Local government in England does not follow a uniform structure. Therefore, each region is divided into a range of further subdivisions. London is divided into London boroughs and the City of London, while the other regions are divided into strategic authorities, metropolitan counties, shire counties and unitary authorities. Counties are further divided into districts and some areas are also yet further divided into civil parishes. Regions are also divided into sub-regions, which usually group socio-economically linked local authorities together. However, the sub-regions have no official status and are little used other than for strategic planning purposes.

==ITL 1 statistical regions==

ITL 1 regions labelled by letter of ITL code

The regions of England are used as first-level divisions of the United Kingdom in the International Territorial Level (ITL). This is a geocode standard for referencing the subdivisions of the UK for statistical purposes, used by the Office for National Statistics (ONS) since 2021. ITL-1 is the first-level division of the UK into 12 regions: besides the nine regions of England, the other three ITL-1 regions are Wales, Scotland and Northern Ireland. Each region is allocated a code: TL (for Territorial Level), followed by a single letter, C to N, as shown in the table above.

The ITL geocode standard is based on the European Statistical System's Nomenclature of Territorial Units for Statistics (NUTS) standard that was used between 2003 and 2021, when the United Kingdom was part of the European Union. The NUTS-1 divisions were the same as the present ITL-1 regions. The NUTS code for the UK was UK and the NUTS-1 division codes were the ITL-1 codes, but with UK instead of TL.

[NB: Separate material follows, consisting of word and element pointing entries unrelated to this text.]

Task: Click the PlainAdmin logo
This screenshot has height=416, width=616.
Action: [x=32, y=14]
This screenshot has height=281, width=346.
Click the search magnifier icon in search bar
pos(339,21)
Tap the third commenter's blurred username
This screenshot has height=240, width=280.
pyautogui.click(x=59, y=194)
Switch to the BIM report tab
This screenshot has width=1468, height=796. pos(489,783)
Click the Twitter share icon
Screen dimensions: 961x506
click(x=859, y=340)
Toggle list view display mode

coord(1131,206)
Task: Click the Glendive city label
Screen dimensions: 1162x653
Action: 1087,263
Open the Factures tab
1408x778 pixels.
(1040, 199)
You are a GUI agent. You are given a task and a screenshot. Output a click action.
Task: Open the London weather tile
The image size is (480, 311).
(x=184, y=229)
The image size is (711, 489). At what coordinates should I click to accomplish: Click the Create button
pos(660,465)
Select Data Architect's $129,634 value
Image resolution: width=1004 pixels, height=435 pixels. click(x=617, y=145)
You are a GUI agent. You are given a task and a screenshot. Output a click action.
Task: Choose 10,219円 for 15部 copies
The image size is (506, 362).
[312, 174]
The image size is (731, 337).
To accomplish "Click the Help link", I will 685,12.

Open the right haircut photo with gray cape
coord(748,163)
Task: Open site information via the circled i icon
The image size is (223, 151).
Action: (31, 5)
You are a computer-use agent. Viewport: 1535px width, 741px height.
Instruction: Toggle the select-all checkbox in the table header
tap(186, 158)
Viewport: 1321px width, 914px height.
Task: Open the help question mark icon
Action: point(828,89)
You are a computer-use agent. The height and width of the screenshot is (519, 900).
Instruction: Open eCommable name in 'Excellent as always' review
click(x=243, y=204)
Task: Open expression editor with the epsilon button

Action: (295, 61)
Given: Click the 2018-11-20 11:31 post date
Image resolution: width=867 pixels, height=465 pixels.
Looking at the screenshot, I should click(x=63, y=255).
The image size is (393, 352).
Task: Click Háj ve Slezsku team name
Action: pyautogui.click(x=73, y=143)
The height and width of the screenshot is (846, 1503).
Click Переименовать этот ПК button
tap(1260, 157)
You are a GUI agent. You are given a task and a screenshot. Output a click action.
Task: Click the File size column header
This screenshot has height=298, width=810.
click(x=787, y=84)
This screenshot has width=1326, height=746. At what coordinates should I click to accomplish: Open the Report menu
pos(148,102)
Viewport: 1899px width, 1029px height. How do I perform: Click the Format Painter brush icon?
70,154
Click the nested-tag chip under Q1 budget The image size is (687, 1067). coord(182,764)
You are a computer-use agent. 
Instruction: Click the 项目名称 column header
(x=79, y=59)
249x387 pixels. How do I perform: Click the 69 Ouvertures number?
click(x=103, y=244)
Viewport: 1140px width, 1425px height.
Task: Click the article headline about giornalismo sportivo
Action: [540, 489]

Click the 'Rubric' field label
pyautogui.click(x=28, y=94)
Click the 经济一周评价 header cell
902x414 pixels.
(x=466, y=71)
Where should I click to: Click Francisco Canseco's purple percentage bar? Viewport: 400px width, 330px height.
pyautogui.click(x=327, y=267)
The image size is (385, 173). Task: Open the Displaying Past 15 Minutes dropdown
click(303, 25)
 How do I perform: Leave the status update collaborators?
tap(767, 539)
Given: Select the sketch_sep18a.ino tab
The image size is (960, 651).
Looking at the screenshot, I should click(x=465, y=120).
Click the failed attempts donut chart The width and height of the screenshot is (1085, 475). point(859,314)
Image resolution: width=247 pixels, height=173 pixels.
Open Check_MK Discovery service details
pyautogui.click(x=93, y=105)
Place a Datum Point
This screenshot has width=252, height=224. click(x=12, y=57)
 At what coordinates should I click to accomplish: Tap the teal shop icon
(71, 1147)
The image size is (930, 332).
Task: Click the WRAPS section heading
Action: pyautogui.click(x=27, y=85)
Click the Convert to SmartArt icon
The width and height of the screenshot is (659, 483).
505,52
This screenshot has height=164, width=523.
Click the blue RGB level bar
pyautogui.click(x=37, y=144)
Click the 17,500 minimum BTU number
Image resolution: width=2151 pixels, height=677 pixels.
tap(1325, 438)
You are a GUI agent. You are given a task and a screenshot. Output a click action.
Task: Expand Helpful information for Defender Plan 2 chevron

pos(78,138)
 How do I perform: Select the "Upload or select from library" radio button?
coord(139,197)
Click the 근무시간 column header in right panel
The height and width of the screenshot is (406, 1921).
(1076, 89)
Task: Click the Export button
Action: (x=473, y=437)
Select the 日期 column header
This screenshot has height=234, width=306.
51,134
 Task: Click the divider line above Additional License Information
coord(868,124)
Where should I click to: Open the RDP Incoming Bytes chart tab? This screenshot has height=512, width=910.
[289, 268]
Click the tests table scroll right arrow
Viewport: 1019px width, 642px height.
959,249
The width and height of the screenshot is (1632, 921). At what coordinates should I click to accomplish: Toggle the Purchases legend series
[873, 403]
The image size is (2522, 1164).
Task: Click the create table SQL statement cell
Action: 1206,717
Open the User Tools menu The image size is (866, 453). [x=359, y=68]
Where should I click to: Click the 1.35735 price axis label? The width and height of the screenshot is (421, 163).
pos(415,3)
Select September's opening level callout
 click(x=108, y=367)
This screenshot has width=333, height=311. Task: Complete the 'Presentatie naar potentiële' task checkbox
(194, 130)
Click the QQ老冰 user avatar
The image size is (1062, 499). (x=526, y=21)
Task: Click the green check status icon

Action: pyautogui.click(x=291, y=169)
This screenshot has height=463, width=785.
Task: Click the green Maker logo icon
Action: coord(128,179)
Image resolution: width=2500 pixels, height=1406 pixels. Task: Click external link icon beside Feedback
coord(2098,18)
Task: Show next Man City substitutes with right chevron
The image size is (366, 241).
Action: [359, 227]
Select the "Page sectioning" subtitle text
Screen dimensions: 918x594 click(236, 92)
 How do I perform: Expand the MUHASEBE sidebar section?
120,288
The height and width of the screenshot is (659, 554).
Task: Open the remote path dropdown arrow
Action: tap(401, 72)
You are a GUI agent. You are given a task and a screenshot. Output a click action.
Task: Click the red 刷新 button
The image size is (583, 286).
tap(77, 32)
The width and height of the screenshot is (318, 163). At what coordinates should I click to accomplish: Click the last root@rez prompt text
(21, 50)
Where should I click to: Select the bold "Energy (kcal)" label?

Each ITL-1 region is divided into ITL-2 regions, which comprise counties, combined authorities (now called strategic authorities) and groups of counties. The ONS have tried to align boundaries with combined authorities where possible in the 2025 review. These are further divided into ITL-3 regions, which are in turn divided into two levels of Local Administrative Units (LAU).